*EXERCISE AIM*: What is needed here is an exact repetition of the records below, beginning at the line that has "Given: Select the" and stopping after the line that has "Task: Click the green reblog badge icon".

******

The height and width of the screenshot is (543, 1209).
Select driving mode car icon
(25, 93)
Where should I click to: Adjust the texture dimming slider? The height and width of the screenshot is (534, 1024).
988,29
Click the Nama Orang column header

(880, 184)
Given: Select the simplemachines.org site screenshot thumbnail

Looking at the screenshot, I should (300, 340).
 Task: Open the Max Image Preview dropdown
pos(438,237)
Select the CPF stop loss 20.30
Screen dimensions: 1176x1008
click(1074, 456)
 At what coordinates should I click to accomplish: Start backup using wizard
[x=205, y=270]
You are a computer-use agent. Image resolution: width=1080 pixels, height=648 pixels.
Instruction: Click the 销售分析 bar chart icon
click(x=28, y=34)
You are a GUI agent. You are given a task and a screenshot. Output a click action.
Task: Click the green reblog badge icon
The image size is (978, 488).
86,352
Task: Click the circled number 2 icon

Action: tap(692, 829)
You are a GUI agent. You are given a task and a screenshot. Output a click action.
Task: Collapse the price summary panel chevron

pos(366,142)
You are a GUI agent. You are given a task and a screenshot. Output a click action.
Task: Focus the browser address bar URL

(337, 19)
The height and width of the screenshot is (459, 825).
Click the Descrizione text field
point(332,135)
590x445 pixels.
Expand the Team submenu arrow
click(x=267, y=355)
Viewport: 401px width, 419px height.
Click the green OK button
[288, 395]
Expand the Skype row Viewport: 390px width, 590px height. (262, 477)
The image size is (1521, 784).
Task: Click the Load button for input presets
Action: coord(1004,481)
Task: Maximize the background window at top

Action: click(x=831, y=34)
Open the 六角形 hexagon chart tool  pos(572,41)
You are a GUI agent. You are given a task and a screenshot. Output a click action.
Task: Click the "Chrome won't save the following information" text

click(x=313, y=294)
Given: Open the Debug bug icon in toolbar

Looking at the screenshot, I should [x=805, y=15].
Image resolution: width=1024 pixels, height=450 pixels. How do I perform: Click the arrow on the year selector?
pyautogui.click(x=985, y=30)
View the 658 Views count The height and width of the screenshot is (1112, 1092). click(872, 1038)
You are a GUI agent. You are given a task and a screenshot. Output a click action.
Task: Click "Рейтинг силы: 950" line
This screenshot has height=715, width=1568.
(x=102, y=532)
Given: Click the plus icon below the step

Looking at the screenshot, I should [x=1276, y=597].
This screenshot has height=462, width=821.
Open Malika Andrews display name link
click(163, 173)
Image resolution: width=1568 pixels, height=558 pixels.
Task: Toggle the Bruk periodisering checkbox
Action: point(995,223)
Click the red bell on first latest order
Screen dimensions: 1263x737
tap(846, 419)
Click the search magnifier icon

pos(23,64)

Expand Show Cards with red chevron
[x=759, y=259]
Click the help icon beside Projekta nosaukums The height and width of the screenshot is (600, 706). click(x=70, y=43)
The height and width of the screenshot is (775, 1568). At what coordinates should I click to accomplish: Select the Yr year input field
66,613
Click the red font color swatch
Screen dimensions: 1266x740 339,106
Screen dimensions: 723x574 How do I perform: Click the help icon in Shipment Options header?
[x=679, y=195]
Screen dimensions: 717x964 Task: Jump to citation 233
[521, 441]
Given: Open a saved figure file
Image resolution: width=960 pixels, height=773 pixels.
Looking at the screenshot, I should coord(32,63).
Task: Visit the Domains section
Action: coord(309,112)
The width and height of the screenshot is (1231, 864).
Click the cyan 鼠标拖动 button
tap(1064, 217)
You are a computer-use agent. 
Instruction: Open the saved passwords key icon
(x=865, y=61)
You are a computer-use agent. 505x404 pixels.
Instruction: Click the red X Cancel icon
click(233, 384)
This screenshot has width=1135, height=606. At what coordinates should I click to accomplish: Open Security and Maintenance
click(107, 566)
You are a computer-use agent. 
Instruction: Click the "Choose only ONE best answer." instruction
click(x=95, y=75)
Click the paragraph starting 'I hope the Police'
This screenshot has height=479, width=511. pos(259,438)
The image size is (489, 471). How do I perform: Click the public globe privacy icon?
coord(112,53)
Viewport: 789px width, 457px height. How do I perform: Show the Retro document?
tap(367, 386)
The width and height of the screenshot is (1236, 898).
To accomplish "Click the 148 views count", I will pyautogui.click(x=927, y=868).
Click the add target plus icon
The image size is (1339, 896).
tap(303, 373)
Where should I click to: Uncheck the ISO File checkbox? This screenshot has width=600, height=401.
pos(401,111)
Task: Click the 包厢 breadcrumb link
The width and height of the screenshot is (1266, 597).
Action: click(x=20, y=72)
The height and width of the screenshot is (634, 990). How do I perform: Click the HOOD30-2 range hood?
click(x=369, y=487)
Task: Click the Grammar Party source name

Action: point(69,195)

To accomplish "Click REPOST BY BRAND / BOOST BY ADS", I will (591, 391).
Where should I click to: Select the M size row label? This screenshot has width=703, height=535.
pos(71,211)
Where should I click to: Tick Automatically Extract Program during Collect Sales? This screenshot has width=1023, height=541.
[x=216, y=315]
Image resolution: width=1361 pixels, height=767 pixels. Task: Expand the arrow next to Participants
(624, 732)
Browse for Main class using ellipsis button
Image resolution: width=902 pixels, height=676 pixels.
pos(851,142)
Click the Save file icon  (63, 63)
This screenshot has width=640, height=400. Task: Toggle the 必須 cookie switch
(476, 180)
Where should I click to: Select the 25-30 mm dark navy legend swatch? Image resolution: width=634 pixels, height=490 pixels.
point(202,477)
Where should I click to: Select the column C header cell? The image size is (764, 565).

******

*SOLUTION*:
Given: Select the simplemachines.org site screenshot thumbnail

Looking at the screenshot, I should (300, 340).
 Task: Open the Max Image Preview dropdown
pos(438,237)
Select the CPF stop loss 20.30
Screen dimensions: 1176x1008
click(1074, 456)
 At what coordinates should I click to accomplish: Start backup using wizard
[x=205, y=270]
You are a computer-use agent. Image resolution: width=1080 pixels, height=648 pixels.
Instruction: Click the 销售分析 bar chart icon
click(x=28, y=34)
You are a GUI agent. You are given a task and a screenshot. Output a click action.
Task: Click the green reblog badge icon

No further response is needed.